Directions for this task ->
Below are the entries; set down each of them exactly.

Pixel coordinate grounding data
•••

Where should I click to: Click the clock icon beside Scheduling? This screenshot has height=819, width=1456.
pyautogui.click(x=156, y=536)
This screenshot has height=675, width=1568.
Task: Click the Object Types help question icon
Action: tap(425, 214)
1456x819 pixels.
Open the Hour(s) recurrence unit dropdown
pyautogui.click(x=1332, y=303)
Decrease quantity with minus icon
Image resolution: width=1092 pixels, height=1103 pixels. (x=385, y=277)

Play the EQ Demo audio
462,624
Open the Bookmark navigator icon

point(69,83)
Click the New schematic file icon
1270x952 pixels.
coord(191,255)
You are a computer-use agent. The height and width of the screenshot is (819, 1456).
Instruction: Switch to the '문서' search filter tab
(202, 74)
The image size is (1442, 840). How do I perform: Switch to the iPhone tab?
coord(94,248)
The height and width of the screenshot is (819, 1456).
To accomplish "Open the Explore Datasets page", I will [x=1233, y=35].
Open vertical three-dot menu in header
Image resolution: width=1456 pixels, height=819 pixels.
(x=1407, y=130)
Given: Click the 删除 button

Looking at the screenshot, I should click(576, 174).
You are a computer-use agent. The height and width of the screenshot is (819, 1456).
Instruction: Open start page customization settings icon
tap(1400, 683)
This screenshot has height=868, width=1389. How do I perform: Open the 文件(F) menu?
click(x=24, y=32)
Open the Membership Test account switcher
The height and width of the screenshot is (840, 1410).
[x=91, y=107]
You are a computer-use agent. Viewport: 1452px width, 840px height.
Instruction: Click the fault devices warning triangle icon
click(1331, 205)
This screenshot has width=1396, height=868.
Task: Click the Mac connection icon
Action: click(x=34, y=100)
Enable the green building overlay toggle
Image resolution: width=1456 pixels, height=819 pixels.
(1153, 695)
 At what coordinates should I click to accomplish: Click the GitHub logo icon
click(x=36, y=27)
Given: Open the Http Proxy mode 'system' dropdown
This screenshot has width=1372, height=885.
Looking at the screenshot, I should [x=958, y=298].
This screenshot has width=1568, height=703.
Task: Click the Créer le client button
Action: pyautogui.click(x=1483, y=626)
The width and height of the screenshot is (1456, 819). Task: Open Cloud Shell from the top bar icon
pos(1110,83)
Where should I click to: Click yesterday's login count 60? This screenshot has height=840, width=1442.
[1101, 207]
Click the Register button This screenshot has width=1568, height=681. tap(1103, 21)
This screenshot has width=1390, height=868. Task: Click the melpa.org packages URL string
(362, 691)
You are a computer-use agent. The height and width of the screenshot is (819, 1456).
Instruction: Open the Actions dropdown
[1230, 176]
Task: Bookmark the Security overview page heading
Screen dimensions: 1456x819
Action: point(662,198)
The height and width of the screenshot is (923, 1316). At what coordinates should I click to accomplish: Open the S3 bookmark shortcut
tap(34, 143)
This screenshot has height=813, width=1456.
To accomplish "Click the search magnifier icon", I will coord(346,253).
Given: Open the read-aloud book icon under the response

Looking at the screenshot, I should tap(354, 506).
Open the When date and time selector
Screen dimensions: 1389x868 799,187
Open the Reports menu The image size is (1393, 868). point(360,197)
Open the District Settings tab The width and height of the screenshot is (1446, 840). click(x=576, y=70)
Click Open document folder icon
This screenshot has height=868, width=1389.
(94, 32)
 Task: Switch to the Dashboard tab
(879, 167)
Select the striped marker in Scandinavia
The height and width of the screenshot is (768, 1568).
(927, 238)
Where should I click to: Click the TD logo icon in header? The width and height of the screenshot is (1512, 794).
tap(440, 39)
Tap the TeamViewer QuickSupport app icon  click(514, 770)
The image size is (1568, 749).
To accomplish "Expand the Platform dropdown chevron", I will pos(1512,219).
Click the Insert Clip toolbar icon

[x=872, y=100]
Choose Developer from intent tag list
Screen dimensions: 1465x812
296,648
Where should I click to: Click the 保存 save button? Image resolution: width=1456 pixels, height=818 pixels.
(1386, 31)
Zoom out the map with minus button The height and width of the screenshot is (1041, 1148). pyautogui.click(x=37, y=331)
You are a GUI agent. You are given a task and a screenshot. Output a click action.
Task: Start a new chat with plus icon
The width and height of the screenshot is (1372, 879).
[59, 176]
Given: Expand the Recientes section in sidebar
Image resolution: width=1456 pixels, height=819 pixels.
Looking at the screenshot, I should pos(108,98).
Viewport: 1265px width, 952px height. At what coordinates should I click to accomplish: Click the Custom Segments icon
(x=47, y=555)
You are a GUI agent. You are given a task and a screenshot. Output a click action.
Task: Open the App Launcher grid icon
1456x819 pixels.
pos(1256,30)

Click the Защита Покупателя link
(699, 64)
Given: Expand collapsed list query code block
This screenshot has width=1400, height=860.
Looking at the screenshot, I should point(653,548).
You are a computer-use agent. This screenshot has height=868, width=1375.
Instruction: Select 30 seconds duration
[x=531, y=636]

•••

Written answer ->
Where should I click to: Click the clock icon beside Scheduling? This screenshot has height=819, width=1456.
pyautogui.click(x=156, y=536)
This screenshot has height=675, width=1568.
Task: Click the Object Types help question icon
Action: tap(425, 214)
1456x819 pixels.
Open the Hour(s) recurrence unit dropdown
pyautogui.click(x=1332, y=303)
Decrease quantity with minus icon
Image resolution: width=1092 pixels, height=1103 pixels. (x=385, y=277)

Play the EQ Demo audio
462,624
Open the Bookmark navigator icon

point(69,83)
Click the New schematic file icon
1270x952 pixels.
coord(191,255)
You are a computer-use agent. The height and width of the screenshot is (819, 1456).
Instruction: Switch to the '문서' search filter tab
(202, 74)
The image size is (1442, 840). How do I perform: Switch to the iPhone tab?
coord(94,248)
The height and width of the screenshot is (819, 1456).
To accomplish "Open the Explore Datasets page", I will [x=1233, y=35].
Open vertical three-dot menu in header
Image resolution: width=1456 pixels, height=819 pixels.
(x=1407, y=130)
Given: Click the 删除 button

Looking at the screenshot, I should click(576, 174).
You are a computer-use agent. The height and width of the screenshot is (819, 1456).
Instruction: Open start page customization settings icon
tap(1400, 683)
This screenshot has height=868, width=1389. How do I perform: Open the 文件(F) menu?
click(x=24, y=32)
Open the Membership Test account switcher
The height and width of the screenshot is (840, 1410).
[x=91, y=107]
You are a computer-use agent. Viewport: 1452px width, 840px height.
Instruction: Click the fault devices warning triangle icon
click(1331, 205)
This screenshot has width=1396, height=868.
Task: Click the Mac connection icon
Action: click(x=34, y=100)
Enable the green building overlay toggle
Image resolution: width=1456 pixels, height=819 pixels.
(1153, 695)
 At what coordinates should I click to accomplish: Click the GitHub logo icon
click(x=36, y=27)
Given: Open the Http Proxy mode 'system' dropdown
This screenshot has width=1372, height=885.
Looking at the screenshot, I should [x=958, y=298].
This screenshot has width=1568, height=703.
Task: Click the Créer le client button
Action: pyautogui.click(x=1483, y=626)
The width and height of the screenshot is (1456, 819). Task: Open Cloud Shell from the top bar icon
pos(1110,83)
Where should I click to: Click yesterday's login count 60? This screenshot has height=840, width=1442.
[1101, 207]
Click the Register button This screenshot has width=1568, height=681. tap(1103, 21)
This screenshot has width=1390, height=868. Task: Click the melpa.org packages URL string
(362, 691)
You are a computer-use agent. The height and width of the screenshot is (819, 1456).
Instruction: Open the Actions dropdown
[1230, 176]
Task: Bookmark the Security overview page heading
Screen dimensions: 1456x819
Action: point(662,198)
The height and width of the screenshot is (923, 1316). At what coordinates should I click to accomplish: Open the S3 bookmark shortcut
tap(34, 143)
This screenshot has height=813, width=1456.
To accomplish "Click the search magnifier icon", I will coord(346,253).
Given: Open the read-aloud book icon under the response

Looking at the screenshot, I should tap(354, 506).
Open the When date and time selector
Screen dimensions: 1389x868 799,187
Open the Reports menu The image size is (1393, 868). point(360,197)
Open the District Settings tab The width and height of the screenshot is (1446, 840). click(x=576, y=70)
Click Open document folder icon
This screenshot has height=868, width=1389.
(94, 32)
 Task: Switch to the Dashboard tab
(879, 167)
Select the striped marker in Scandinavia
The height and width of the screenshot is (768, 1568).
(927, 238)
Where should I click to: Click the TD logo icon in header? The width and height of the screenshot is (1512, 794).
tap(440, 39)
Tap the TeamViewer QuickSupport app icon  click(514, 770)
The image size is (1568, 749).
To accomplish "Expand the Platform dropdown chevron", I will pos(1512,219).
Click the Insert Clip toolbar icon

[x=872, y=100]
Choose Developer from intent tag list
Screen dimensions: 1465x812
296,648
Where should I click to: Click the 保存 save button? Image resolution: width=1456 pixels, height=818 pixels.
(1386, 31)
Zoom out the map with minus button The height and width of the screenshot is (1041, 1148). pyautogui.click(x=37, y=331)
You are a GUI agent. You are given a task and a screenshot. Output a click action.
Task: Start a new chat with plus icon
The width and height of the screenshot is (1372, 879).
[59, 176]
Given: Expand the Recientes section in sidebar
Image resolution: width=1456 pixels, height=819 pixels.
Looking at the screenshot, I should pos(108,98).
Viewport: 1265px width, 952px height. At what coordinates should I click to accomplish: Click the Custom Segments icon
(x=47, y=555)
You are a GUI agent. You are given a task and a screenshot. Output a click action.
Task: Open the App Launcher grid icon
1456x819 pixels.
pos(1256,30)

Click the Защита Покупателя link
(699, 64)
Given: Expand collapsed list query code block
This screenshot has width=1400, height=860.
Looking at the screenshot, I should point(653,548).
You are a computer-use agent. This screenshot has height=868, width=1375.
Instruction: Select 30 seconds duration
[x=531, y=636]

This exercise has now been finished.